Interactive tree visualization

Array2BIO provides an interactive web utility for visualizing clustering results, which is similar in graphical display and operation to Java TreeView (Saldanha 2004). Clustered gene expression across multiple conditions is visualized in a matrix format. The tree of clustering relationships is given to the left of the gene expression image (Figure 4A). A mouse click on a tree branch generates a 'zoom in' image of that branch and gives a detailed description of related genes (including gene names, accession numbers, corresponding Affymetrix tags, and genomic locations) (Figure 4B).

ECR Browser – evolutionary conservation analysis

The ECR Browser (Ovcharenko et al. 2004) is a dynamic whole-genome navigation tool for visualizing and studying evolutionary relationships among genomes. Evolutionary Conserved Regions (ECRs) are extracted from genome alignments, mapped to genomes, and graphically visualized in relation to the genes that have been annotated in the reference genome.
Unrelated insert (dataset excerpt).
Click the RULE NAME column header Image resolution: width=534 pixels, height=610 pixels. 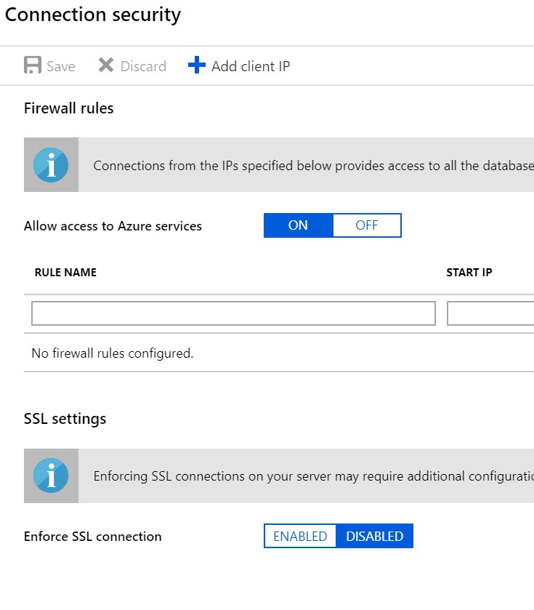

Creme 2.0 – identification of clusters of transcription factor binding sites in promoters

Crème 2.0 (Sharan et al. 2004) relies on a database of putative transcription factor binding sites that have been carefully annotated across the human genome using evolutionary conservation with the mouse and rat genomes. An efficient search algorithm is applied to this data set to identify combinations of transcription factors whose binding sites tend to co-occur in close proximity to the start site of the input gene set. These combinations are statistically evaluated, and significant combinations are reported and visualized.

NCBI – detailed sequence information

Detailed mRNA transcript information including: nucleotide and protein sequences, related publications, gene annotation, etc. are provided through the dynamic interconnection to the NCBI database.